Levinsohn’s biggest coup at News Corp. was acquiring MySpace from under Viacom’s nose for $580 million in 2005. In hindsight, given how MySpace panned out, perhaps it was anything but a coup — but, at the time, it was transformative, and as big a statement as News Corp. could make about being in the digital game.
Here’s how Levinsohn described it when we talked about why MySpace wasn’t a fit for Yahoo in 2011:
“We bought a social networking site in 2005, before anyone knew what social networking was and now look at where social networking is — so if you look at the trendline we were way head of the game.
“When we bought it, it was doing about $1 million a month; 24 months later we were on a run rate to do $500 million a year. You’d have to say that was a pretty good trajectory.
“Users went from, when we bought it, to 70,000 signups a day (which I thought was astounding), to the month I left about 450,000 signups a day. So again, trajectory, unbelievable.”
Levinsohn was replaced at Fox Interactive when it switched from M&A to operating mode. He’s been battling against perceptions ever since that that he’s not an ops guy.

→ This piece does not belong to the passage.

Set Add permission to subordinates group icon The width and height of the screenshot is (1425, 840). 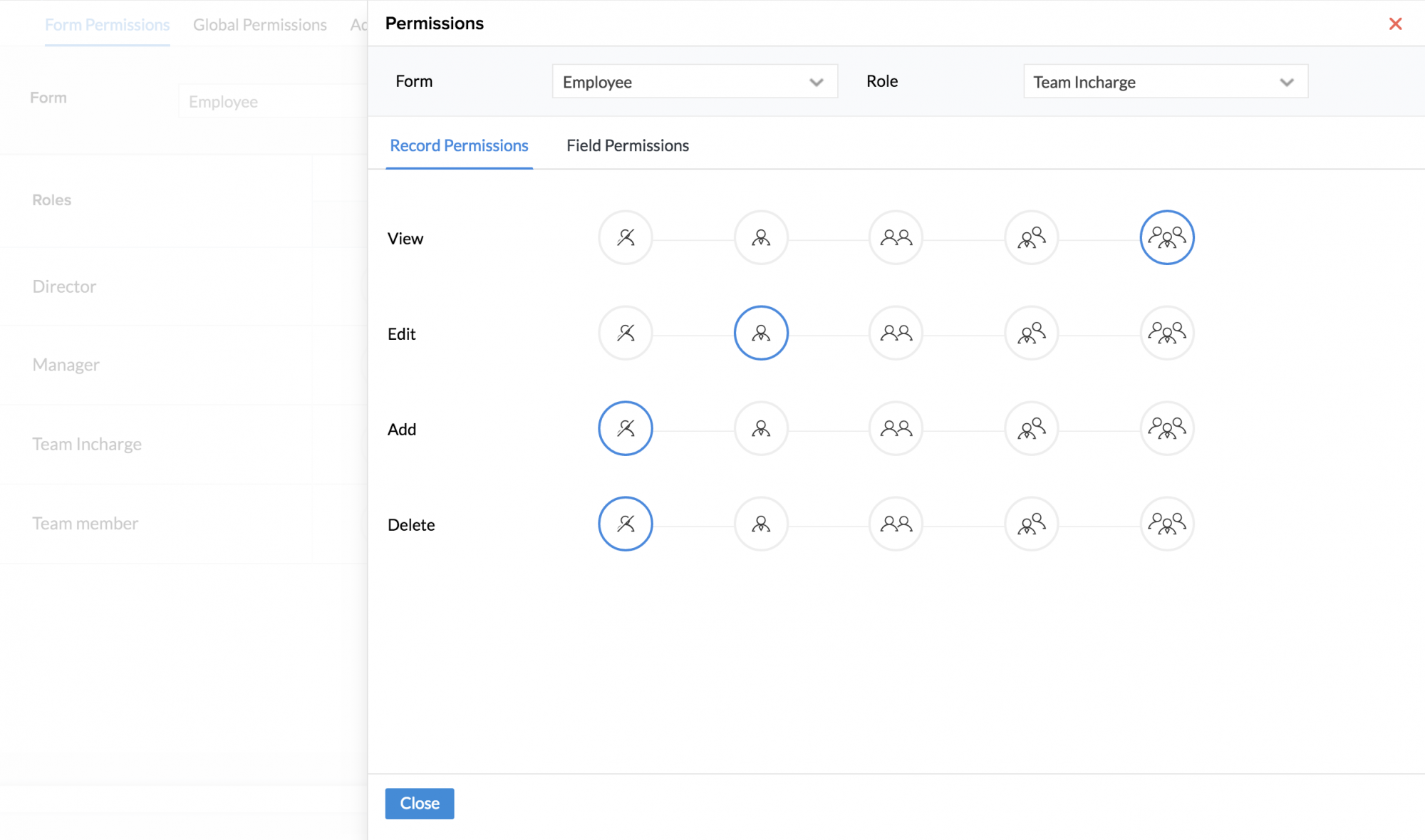[x=1031, y=428]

In addition to rebuilding the internal sales organization and partnering with AOL and Microsoft in a digital sales alliance, and with his top media exec Mickie Rosen setting up a series of high-profile original content deals, Levinsohn has been out telling that story. Not the one of the company that can’t shoot straight — the one about the media company at its core.
Since then, he’s interviewed Tom Hanks to promote a new Yahoo original, been on stage with Katie Couric at the Yahoo digital upfront last month and a few days later being photographed with Sophia Vergara during the White House Correspondents Dinner festivities. He upgraded and expanded an existing relationship with ABC News.
Levinsohn hasn’t left M&A behind but he insists Yahoo doesn’t need a big acquisition to fix its problems, although, if he could have found a way, Hulu would be a Yahoo property. Look at him to focus on making the pieces Yahoo already has fit better, pick up tuck-in acquisitions — and finally decide whether Yahoo should be in the ad tech business or sell it.
Until now, everything he’s done at Yahoo has been in the shadow of CEOs making the final decisions on resources and setting the overall tone. Now — at least for the interim — Yahoo is Levinsohn’s Pottery Barn. He told Yahoos in a lengthy internal e-mail Sunday:
“I know there is one thing we should definitely all be doing in light of this news, and that is to focus on the momentum we’ve created over the last few months.
“Many of you have heard me talk about the possibilities we have, and about the opportunities in front of us. In spite of the very bumpy road we’ve traveled, we are achieving genuine and meaningful successes in the marketplace every day and heading in the right direction.”
What he’ll have to decide now is whether to spend the next months acting as CEO or auditioning for it. Here’s Demand CEO Richard Rosenblatt’s advice, following a Forbes piece by outspoken Yahoo shareholder and tech writer Eric Jackson:
I agree Ross run it like you are the permanent CEO not interim. Own itforbes.com/sites/ericjack…
— Richard Rosenblatt (@demandrichard) May 14, 2012
And, yes, that is the same Richard Rosenblatt who was the CEO that sold MySpace to News Corp., then bought back some of the pieces that helped build Demand Media.